Work to complete. Output the line that contains "800x450 pixels." and every line after it to the end of the entries, with nothing added or left out.

----------------------------------------

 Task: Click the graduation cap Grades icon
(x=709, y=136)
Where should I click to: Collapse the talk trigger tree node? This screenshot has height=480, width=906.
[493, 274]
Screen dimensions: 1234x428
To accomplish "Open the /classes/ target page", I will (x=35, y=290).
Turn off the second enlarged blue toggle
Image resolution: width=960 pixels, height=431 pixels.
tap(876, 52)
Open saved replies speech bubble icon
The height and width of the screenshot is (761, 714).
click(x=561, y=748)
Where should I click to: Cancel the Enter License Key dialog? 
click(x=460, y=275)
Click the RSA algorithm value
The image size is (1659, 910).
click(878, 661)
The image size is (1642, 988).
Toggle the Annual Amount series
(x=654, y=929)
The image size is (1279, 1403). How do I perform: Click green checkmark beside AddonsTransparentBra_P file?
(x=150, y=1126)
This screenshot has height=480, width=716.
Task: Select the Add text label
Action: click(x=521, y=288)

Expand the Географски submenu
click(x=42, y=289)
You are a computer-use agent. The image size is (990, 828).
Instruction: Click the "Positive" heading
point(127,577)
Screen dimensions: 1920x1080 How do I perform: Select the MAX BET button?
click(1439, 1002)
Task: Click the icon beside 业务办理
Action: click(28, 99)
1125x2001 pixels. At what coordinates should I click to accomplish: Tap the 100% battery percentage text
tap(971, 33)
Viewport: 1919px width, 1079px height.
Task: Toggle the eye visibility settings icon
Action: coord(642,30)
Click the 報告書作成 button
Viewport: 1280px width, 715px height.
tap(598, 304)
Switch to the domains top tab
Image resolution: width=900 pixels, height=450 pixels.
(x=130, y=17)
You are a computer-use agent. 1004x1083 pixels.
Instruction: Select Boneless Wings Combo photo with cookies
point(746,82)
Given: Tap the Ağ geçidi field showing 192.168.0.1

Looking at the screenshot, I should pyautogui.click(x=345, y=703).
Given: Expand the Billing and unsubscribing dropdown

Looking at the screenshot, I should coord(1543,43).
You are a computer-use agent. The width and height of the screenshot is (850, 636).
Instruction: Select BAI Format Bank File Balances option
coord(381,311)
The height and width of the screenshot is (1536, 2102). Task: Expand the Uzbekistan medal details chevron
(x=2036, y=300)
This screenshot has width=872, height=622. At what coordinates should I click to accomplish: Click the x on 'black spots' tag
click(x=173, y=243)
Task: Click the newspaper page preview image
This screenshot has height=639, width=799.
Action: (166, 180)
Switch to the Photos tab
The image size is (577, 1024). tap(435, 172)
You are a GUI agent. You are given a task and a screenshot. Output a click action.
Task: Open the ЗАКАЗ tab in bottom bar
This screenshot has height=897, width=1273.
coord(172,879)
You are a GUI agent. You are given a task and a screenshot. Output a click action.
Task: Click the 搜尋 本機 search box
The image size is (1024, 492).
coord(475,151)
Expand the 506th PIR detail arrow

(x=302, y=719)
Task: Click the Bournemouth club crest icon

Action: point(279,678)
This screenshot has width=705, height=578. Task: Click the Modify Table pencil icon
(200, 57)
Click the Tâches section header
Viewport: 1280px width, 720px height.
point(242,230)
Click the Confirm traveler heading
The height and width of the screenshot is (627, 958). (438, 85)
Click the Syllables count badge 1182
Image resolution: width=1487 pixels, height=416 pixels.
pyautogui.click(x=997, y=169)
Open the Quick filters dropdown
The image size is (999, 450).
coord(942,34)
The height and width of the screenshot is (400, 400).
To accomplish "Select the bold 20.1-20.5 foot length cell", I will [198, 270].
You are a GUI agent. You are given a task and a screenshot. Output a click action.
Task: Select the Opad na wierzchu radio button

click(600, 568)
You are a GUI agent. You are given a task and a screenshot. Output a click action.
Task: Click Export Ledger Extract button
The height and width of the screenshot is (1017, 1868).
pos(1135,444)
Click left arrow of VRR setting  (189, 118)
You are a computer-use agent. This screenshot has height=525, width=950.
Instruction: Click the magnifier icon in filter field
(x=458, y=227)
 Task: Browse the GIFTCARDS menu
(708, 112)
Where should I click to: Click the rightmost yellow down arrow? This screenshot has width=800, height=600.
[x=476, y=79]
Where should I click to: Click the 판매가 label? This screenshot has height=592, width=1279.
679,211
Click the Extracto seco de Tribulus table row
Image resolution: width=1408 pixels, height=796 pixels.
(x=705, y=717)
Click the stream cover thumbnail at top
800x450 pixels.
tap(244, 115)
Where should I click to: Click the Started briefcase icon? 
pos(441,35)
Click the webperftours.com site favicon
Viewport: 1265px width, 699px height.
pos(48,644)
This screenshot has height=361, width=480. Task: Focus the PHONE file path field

----------------------------------------

Exercise response.
800x450 pixels.
tap(244, 115)
Where should I click to: Click the Started briefcase icon? 
pos(441,35)
Click the webperftours.com site favicon
Viewport: 1265px width, 699px height.
pos(48,644)
This screenshot has height=361, width=480. Task: Focus the PHONE file path field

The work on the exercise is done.